Autonomous systems often rely on neural networks to achieve high performance on planning and control problems. Unfortunately, neural networks suffer severely when input images become degraded in ways that are not reflected in the training data. This is particularly problematic for robotic systems like autonomous vehicles (AV) for which reliability is paramount. In this work, we consider robust optimization methods for hardening control systems against image corruptions and other unexpected domain shifts. Recent work on robust optimization for neural nets has been focused largely on combating adversarial attacks. In this work, we borrow ideas from the adversarial training and data augmentation literature to enhance robustness to image corruptions and domain shifts.
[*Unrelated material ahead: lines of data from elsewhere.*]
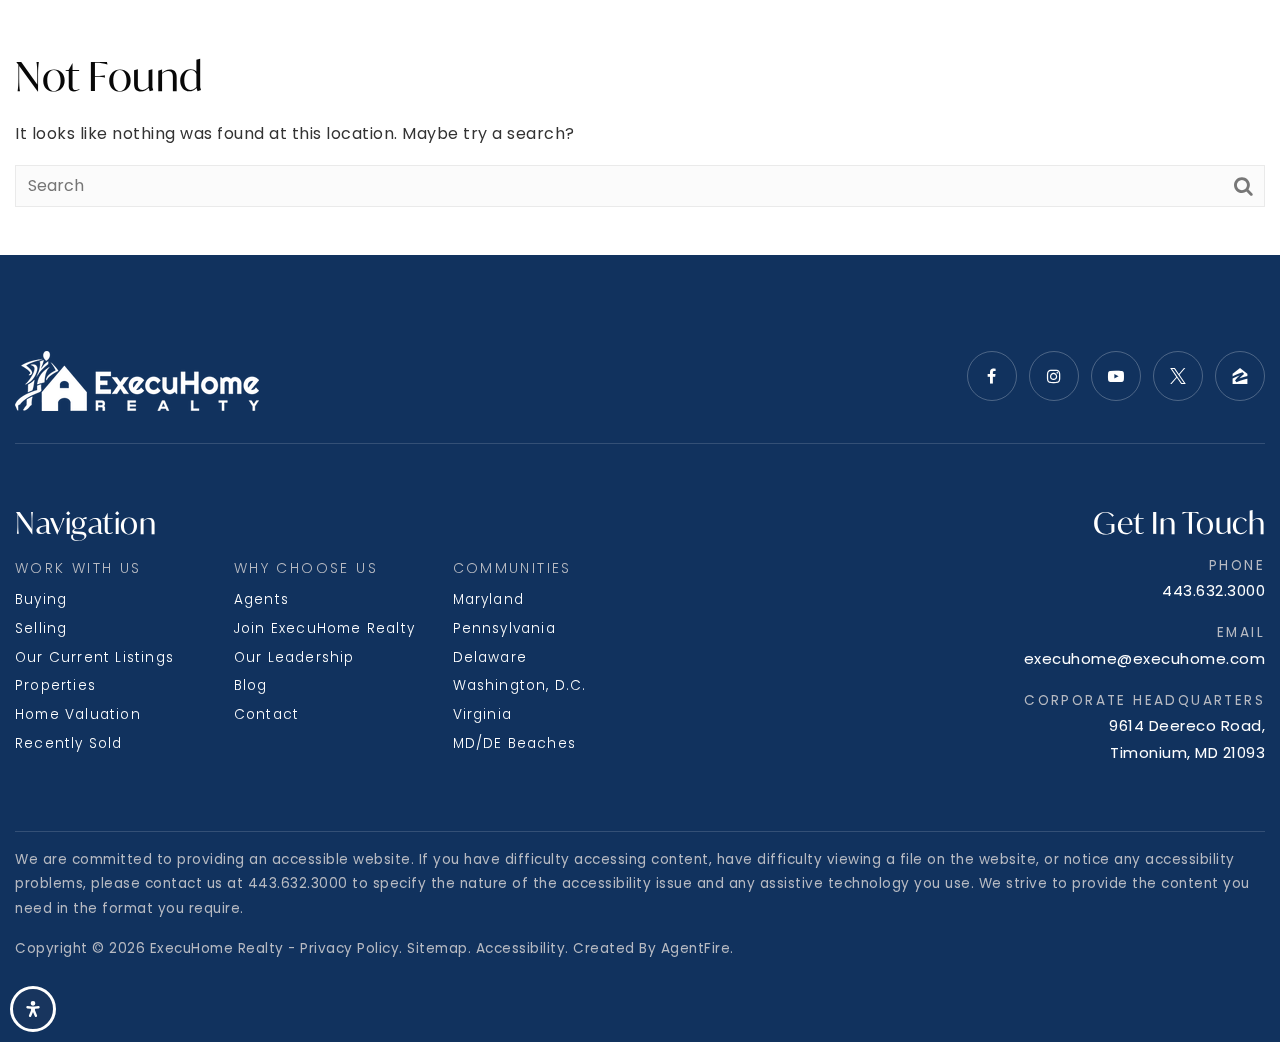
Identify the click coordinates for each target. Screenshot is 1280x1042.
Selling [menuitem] (41, 628)
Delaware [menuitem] (490, 657)
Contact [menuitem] (266, 714)
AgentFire (696, 948)
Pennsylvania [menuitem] (504, 628)
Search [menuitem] (50, 46)
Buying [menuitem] (41, 599)
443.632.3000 (1213, 590)
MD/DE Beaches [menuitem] (515, 743)
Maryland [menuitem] (489, 599)
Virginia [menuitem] (483, 714)
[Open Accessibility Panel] (33, 1009)
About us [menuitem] (458, 46)
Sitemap (437, 948)
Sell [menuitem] (191, 46)
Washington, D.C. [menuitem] (520, 685)
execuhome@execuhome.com (1145, 658)
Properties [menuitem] (55, 685)
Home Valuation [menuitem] (78, 714)
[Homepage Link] (640, 46)
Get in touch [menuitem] (1204, 46)
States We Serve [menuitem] (306, 46)
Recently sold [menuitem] (69, 743)
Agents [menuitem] (261, 599)
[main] (640, 127)
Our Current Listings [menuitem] (94, 657)
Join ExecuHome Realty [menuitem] (324, 628)
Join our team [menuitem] (1056, 46)
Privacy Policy (349, 948)
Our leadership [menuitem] (294, 657)
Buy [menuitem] (135, 46)
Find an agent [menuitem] (905, 46)
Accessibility (521, 948)
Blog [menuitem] (251, 685)
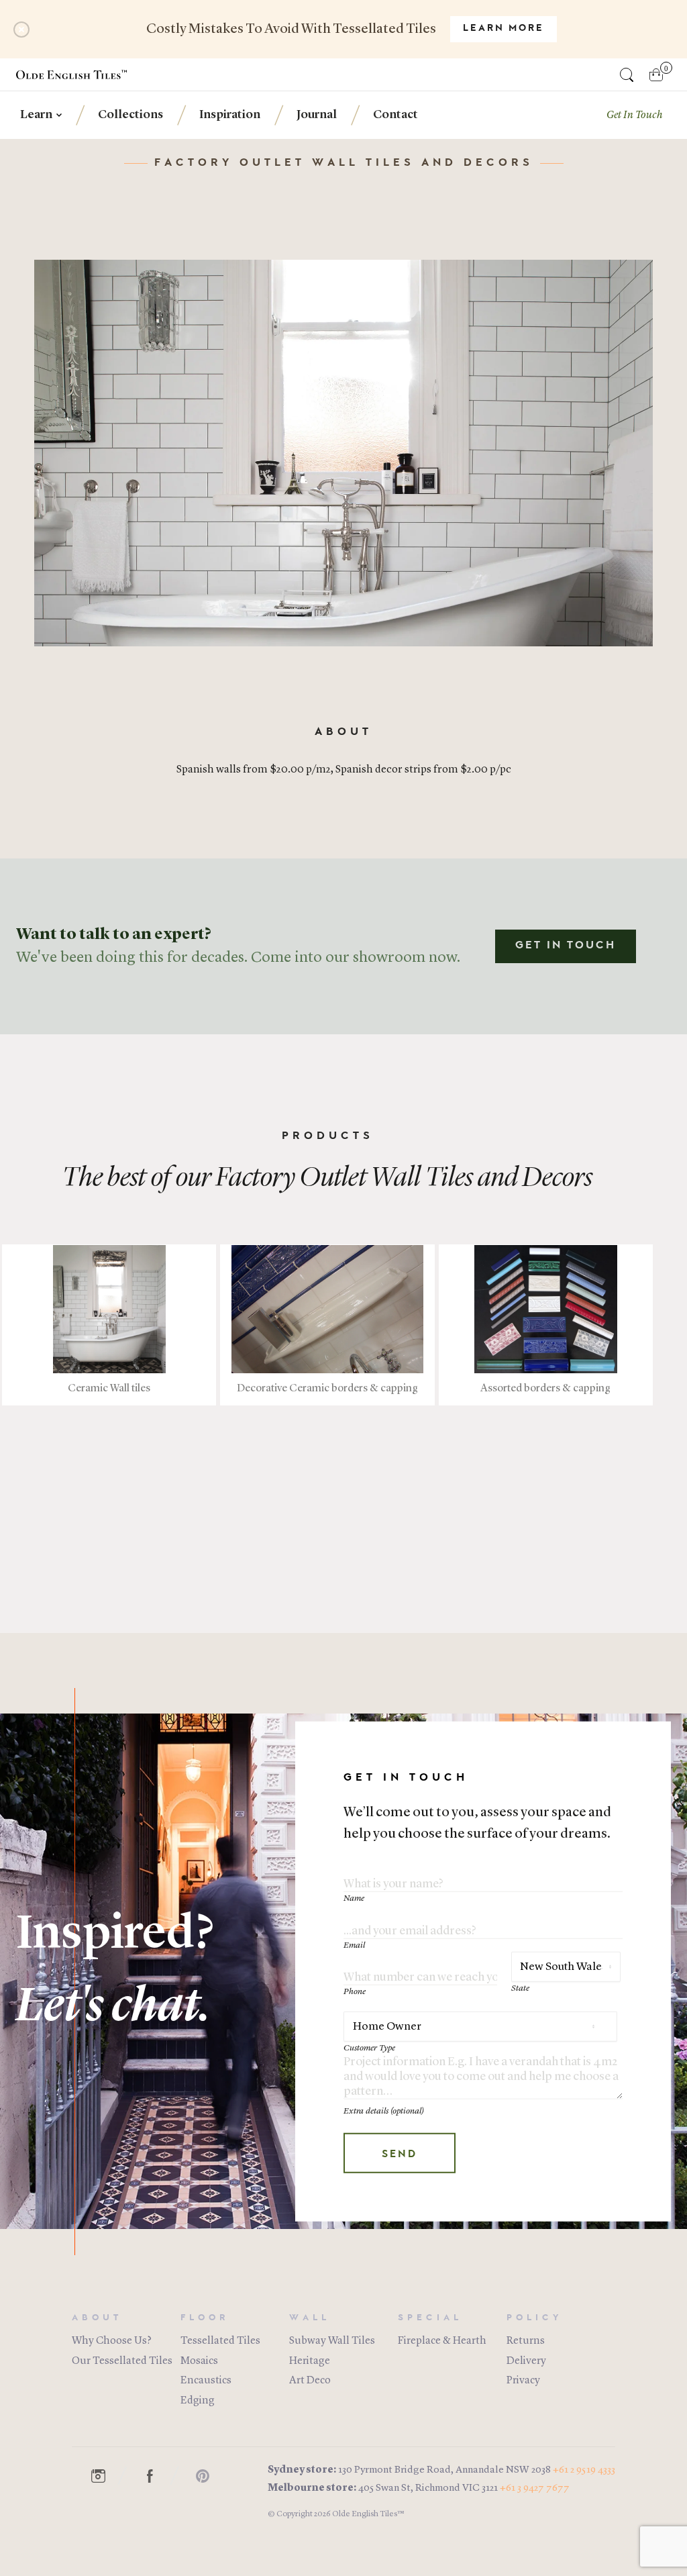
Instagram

To this end, we train networks while augmenting image data with a battery of image degradations. Unlike traditional augmentation methods, we choose the parameters for each degradation adversarially so as to maximize system performance. By formulating image degradations in a way that is differentiable with respect to degradation parameters, we enable the use of efficient optimization methods (PGD) for choosing worst-case augmentation parameters. We demonstrate the efficacy of this method on the learning to steer task for AVs. By adversarially training against image corruptions, we produce networks that are highly robust to image corruptions. We show that the proposed differentiable augmentation schemes result in higher levels of robustness and accuracy for a range of settings as compared to baseline and state-of-the-art augmentation methods.